Task brief =>
Reproduce verbatim the lines of the data below, from the line containing "Image resolution: width=588" through the line containing "Viewport: 800px width, 987px", inclusive.

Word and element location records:
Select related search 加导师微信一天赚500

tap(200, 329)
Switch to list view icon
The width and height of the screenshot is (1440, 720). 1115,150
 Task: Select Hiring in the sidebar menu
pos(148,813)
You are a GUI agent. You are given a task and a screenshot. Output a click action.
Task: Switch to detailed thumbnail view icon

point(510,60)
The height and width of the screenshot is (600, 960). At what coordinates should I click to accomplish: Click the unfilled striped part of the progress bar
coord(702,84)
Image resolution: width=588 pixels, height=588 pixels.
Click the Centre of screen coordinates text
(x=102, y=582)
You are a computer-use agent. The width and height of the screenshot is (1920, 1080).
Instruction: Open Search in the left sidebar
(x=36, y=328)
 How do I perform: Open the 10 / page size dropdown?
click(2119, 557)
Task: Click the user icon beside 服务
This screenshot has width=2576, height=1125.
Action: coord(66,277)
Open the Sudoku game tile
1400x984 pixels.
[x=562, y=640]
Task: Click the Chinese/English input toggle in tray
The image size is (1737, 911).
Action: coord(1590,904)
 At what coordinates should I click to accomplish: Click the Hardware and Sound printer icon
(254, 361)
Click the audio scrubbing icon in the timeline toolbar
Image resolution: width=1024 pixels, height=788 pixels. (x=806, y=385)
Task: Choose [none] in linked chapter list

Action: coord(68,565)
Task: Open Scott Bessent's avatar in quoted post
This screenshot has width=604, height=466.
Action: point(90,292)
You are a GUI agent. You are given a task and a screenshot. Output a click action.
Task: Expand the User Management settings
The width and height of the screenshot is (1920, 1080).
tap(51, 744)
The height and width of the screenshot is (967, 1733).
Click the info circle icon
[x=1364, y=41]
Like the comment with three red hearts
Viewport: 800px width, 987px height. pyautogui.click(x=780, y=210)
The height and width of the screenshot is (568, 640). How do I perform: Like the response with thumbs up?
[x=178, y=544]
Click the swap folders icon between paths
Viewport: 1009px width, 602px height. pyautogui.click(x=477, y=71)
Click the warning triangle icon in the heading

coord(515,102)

Output for this task =>
Image resolution: width=588 pixels, height=588 pixels.
Click the Centre of screen coordinates text
(x=102, y=582)
You are a computer-use agent. The width and height of the screenshot is (1920, 1080).
Instruction: Open Search in the left sidebar
(x=36, y=328)
 How do I perform: Open the 10 / page size dropdown?
click(2119, 557)
Task: Click the user icon beside 服务
This screenshot has width=2576, height=1125.
Action: coord(66,277)
Open the Sudoku game tile
1400x984 pixels.
[x=562, y=640]
Task: Click the Chinese/English input toggle in tray
The image size is (1737, 911).
Action: coord(1590,904)
 At what coordinates should I click to accomplish: Click the Hardware and Sound printer icon
(254, 361)
Click the audio scrubbing icon in the timeline toolbar
Image resolution: width=1024 pixels, height=788 pixels. (x=806, y=385)
Task: Choose [none] in linked chapter list

Action: coord(68,565)
Task: Open Scott Bessent's avatar in quoted post
This screenshot has width=604, height=466.
Action: point(90,292)
You are a GUI agent. You are given a task and a screenshot. Output a click action.
Task: Expand the User Management settings
The width and height of the screenshot is (1920, 1080).
tap(51, 744)
The height and width of the screenshot is (967, 1733).
Click the info circle icon
[x=1364, y=41]
Like the comment with three red hearts
Viewport: 800px width, 987px height. pyautogui.click(x=780, y=210)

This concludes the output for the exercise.